Disse que o uso de fogos no dia da tragédia ocorreu sem sua autorização. Disse ainda que, caso fosse consultado, iria analisar o emprego dos artefatos, mas provavelmente não permitiria por causa das cortinas próximas ao palco. Ele reconheceu que eram utilizados sinalizadores nas espumantes, o que foi flagrado em vídeo e seguidamente mostrado pela promotoria durante o julgamento.
Kiko afirmou que a boate era seguidamente fiscalizada e que, em uma vez, seis policiais entraram na casa noturna, armados. Naquele dia, estava apenas funcionando o pub e não havia muitos frequentadores no local. Na ocasião, foi solicitado as carteiras dos seguranças da casa —ao todo havia 27 trabalhando no estabelecimento.

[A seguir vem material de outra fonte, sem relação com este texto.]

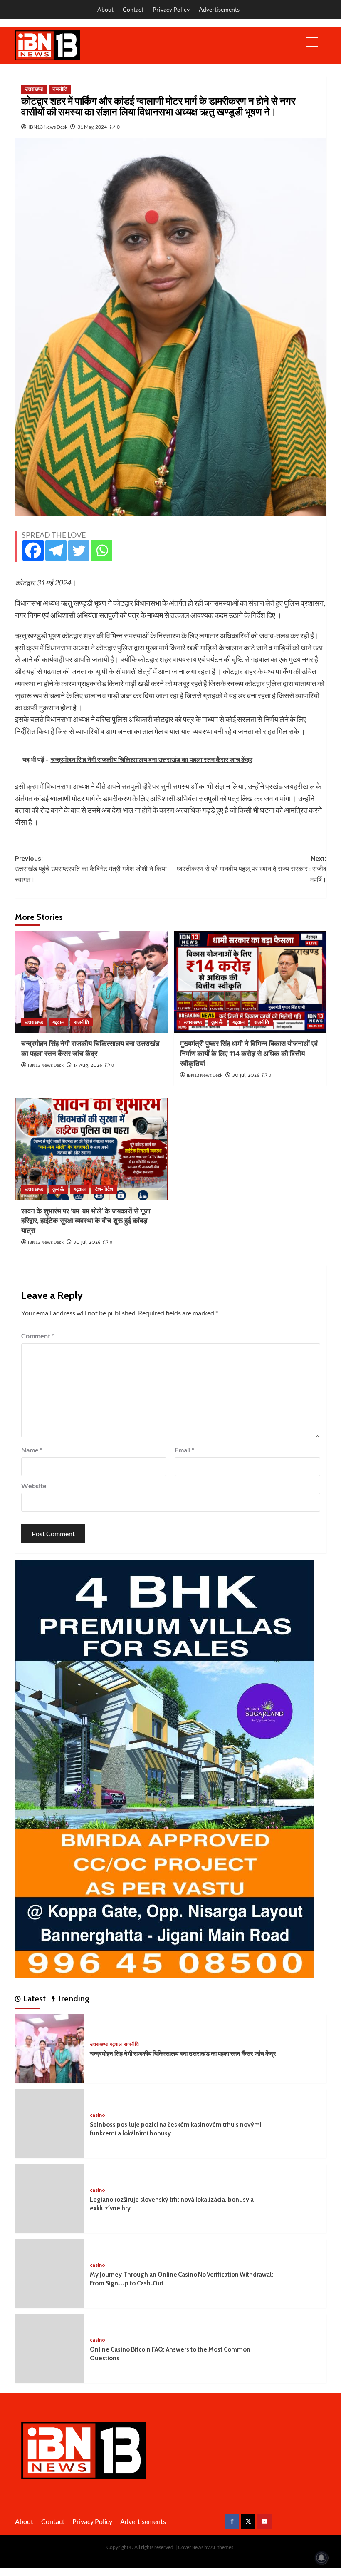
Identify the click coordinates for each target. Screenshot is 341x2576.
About (105, 9)
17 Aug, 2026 (88, 1065)
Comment (37, 1336)
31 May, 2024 (92, 127)
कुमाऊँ (217, 1022)
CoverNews (190, 2547)
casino (97, 2115)
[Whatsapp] (101, 550)
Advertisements (219, 9)
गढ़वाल (58, 1022)
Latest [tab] (33, 1998)
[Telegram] (56, 550)
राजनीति (59, 89)
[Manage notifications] (321, 2557)
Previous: (91, 869)
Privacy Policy (171, 9)
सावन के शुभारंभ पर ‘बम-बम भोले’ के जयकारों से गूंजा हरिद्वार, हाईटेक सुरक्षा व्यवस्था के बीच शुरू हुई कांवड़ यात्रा (86, 1221)
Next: (251, 869)
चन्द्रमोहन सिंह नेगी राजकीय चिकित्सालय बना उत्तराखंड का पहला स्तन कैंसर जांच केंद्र (183, 2054)
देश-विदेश (104, 1189)
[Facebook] (33, 550)
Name (31, 1450)
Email (184, 1450)
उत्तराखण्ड (34, 89)
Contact (133, 9)
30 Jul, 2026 (245, 1075)
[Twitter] (78, 550)
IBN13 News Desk (47, 127)
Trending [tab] (72, 1998)
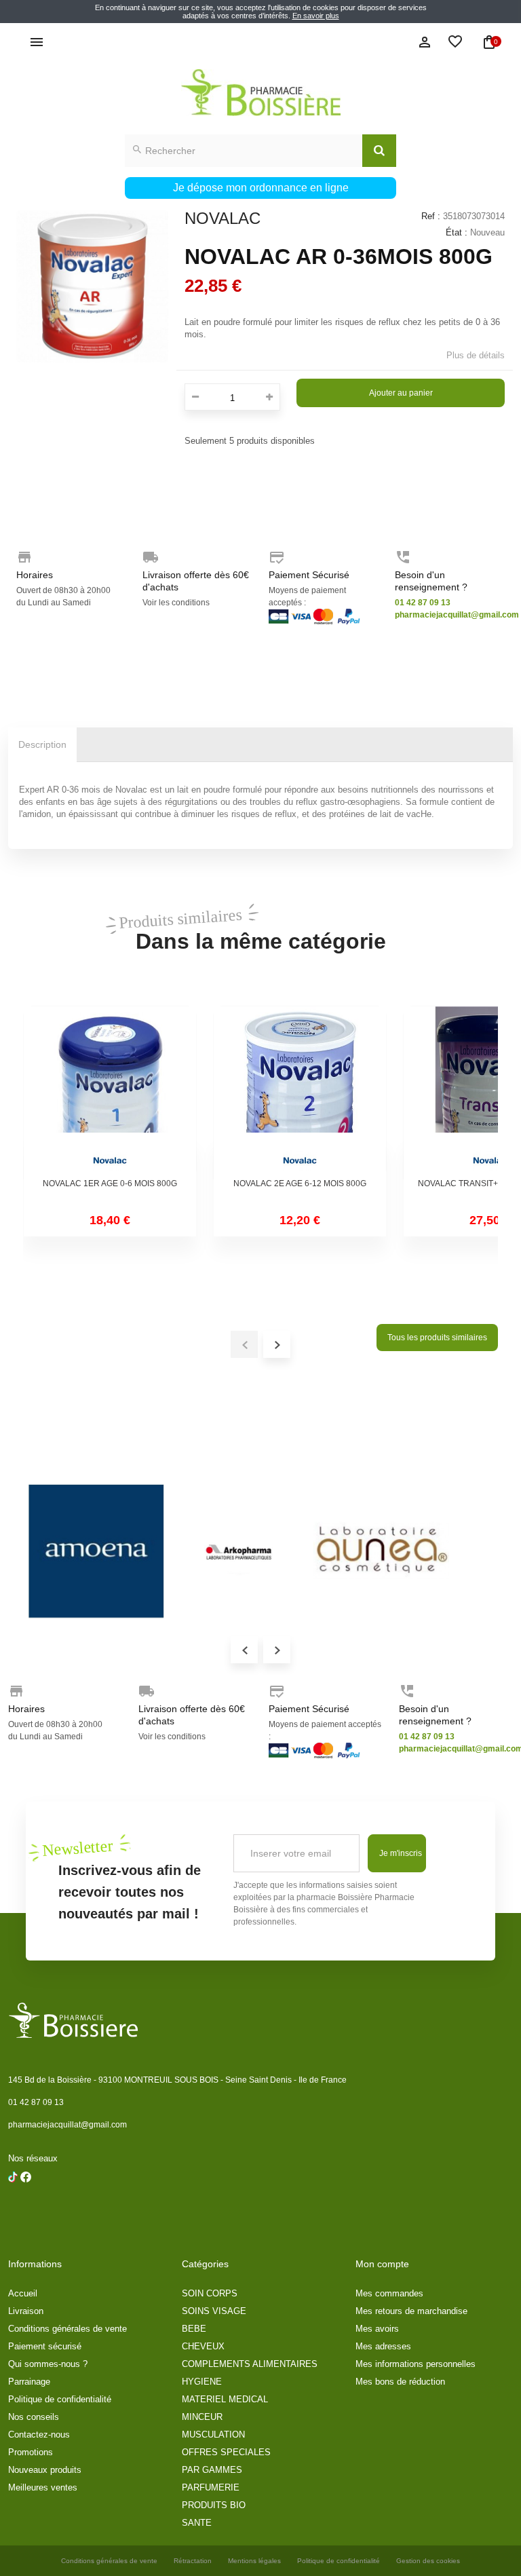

O empresário disse que, inicialmente, as reclamações do barulho da boate se deram com apenas uma vizinha e que ele tentou resolver de várias maneiras, inclusive fazendo intervenções na casa dela. Em uma das reformas, foram gastos R$ 250 mil —R$ 60 mil só no pagamento de mão de obra.
Mesmo com a mudança do palco de lugar, os problemas continuaram. Outra vizinha passou a reclamar do barulho. O empresário disse que voltou a procurar o engenheiro contratado da outra vez para resolver o problema. Porém, após um contato inicial, o profissional parou de atender as ligações.
Ele conta que colocou as espumas que haviam sido retiradas antes, porém achou o resultado feio e pediu para retirar tudo. Um novo material foi comprado. "O plano era para ter colocado por todo o teto, inclusive nas laterais."
Sem respostas para a promotora
Spohr não respondeu aos questionamentos da acusação, nem dos advogados dos outros reús, seguindo orientação de seu advogado, Jader Marques. A promotora Lucia Helena Callegari, que atua no julgamento, disse que a conduta já era esperada.
Lucia Helena acredita que o julgamento se encerre entre sábado e domingo. "Posso estar enganada, mas acho que cada jurado tem sua decisão tomada. Que agora o pouco que puder é consolidar ideias e consolidar seus convencimentos."
O julgamento
Quase nove anos após a tragédia, quatro réus são julgados por 242 homicídios simples e por 636 tentativas de assassinato —os números levam em conta, respectivamente, os mortos e feridos no incêndio. Devido ao tempo de duração e estrutura envolvida, o júri é considerado o maior da história do Judiciário gaúcho.
Na manhã de hoje, prestou depoimento o ex-prefeito de Santa Maria Cezar Schirmer (MDB) que desqualificou a investigação da Polícia Civil ao dizer que o inquérito era "muito ruim" e que foi feito pela imprensa. As declarações do político provocara a saída dos familiares que acompanhavam o julgamento —uma delas recebeu atendimento médico.
Após Schirmer, prestaram depoimento Geandro Kleber de Vargas Guedes e Fernando Bergoli. Em seguida, passou a ser ouvido o promotor Ricardo Lozza, que disse que não recomendou o uso da espuma na boate Kiss. E, por último, um dos sócios da boate Kiss Elissandro Spohr.
Com eles, já chega a 29 o número de pessoas que falaram no julgamento.